- _Problem to work on_
Please repeat exactly the lines from the one containing "1366x768 pixels." through the last line of the records, both included, and nothing else, leaving out any pictures.

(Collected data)
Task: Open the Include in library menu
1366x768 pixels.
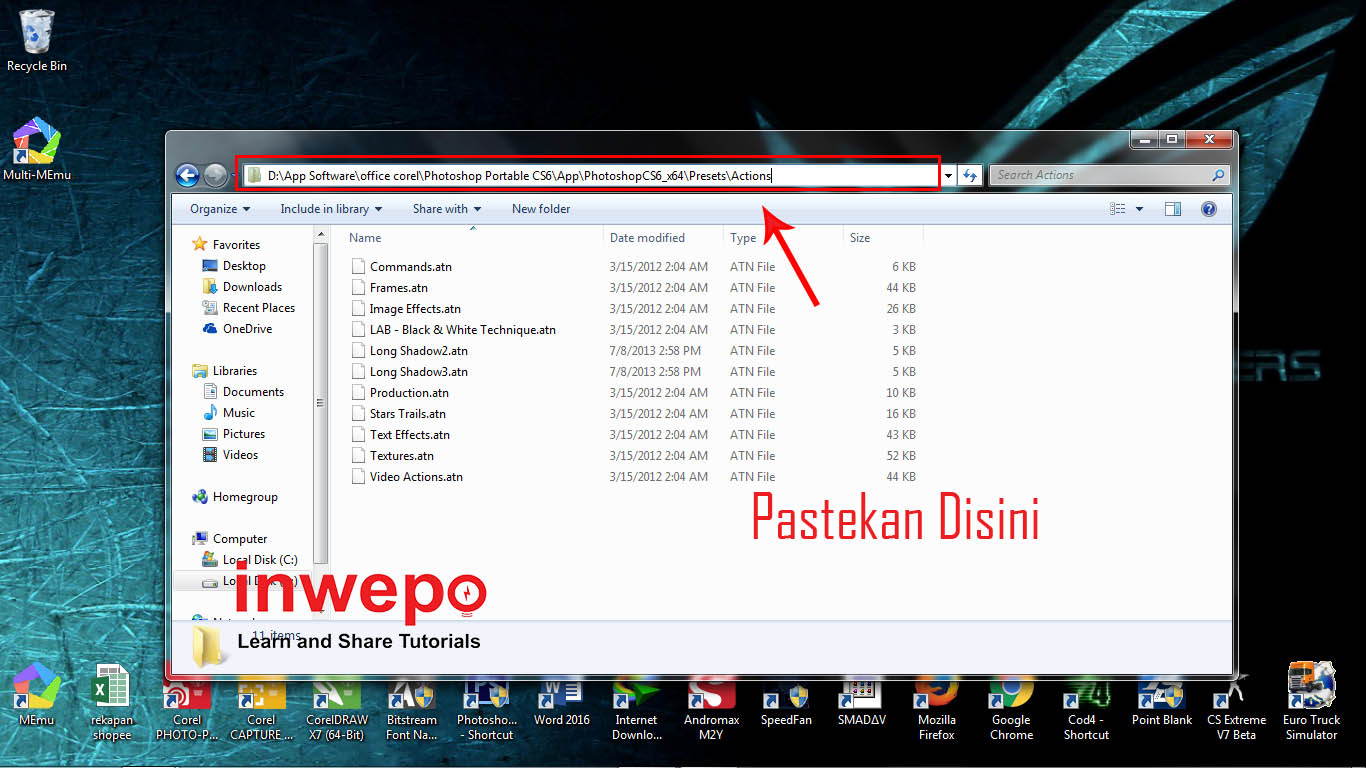Action: tap(331, 209)
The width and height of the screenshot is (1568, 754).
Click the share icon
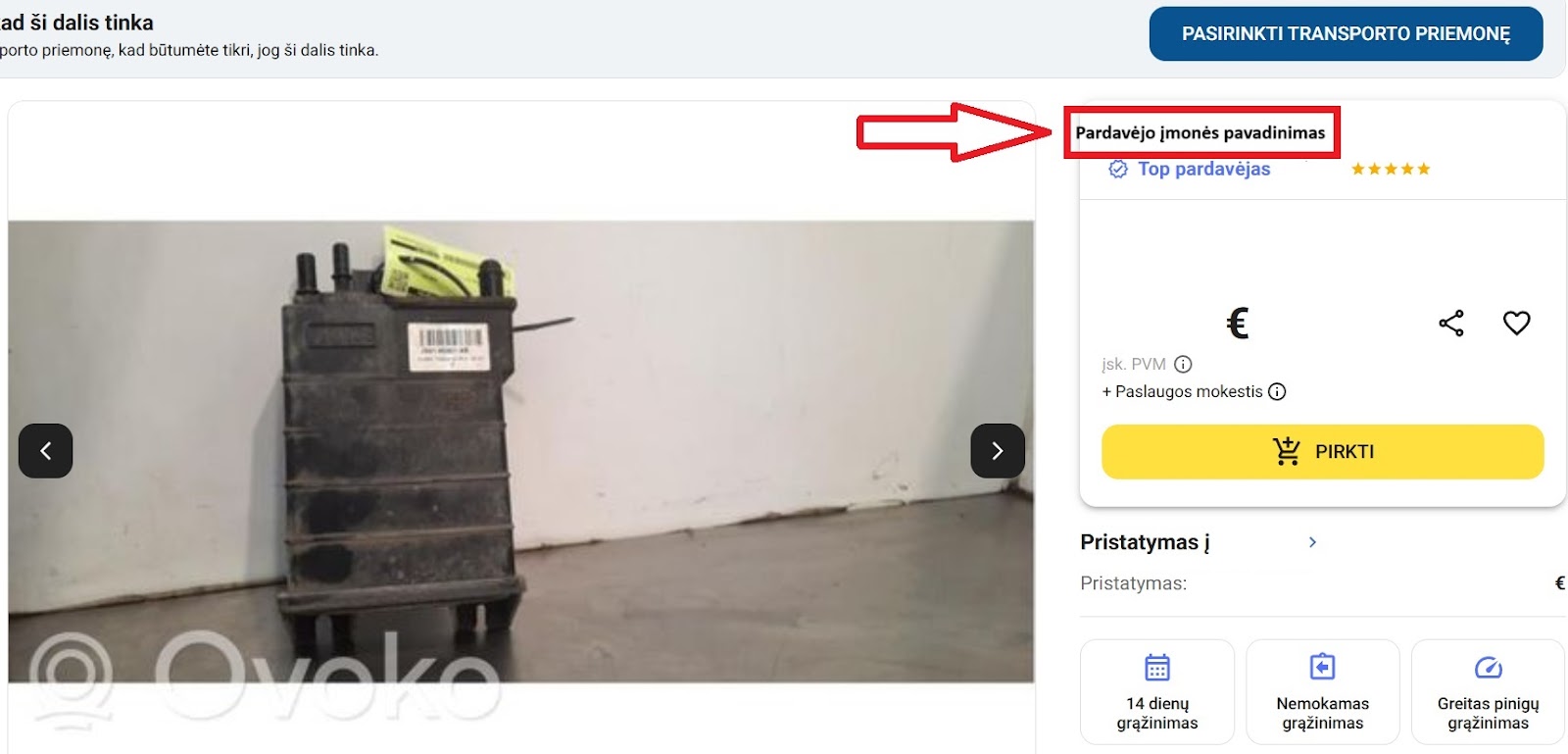tap(1451, 323)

- _Result_
1366x768 pixels.
Action: tap(331, 209)
The width and height of the screenshot is (1568, 754).
Click the share icon
tap(1451, 323)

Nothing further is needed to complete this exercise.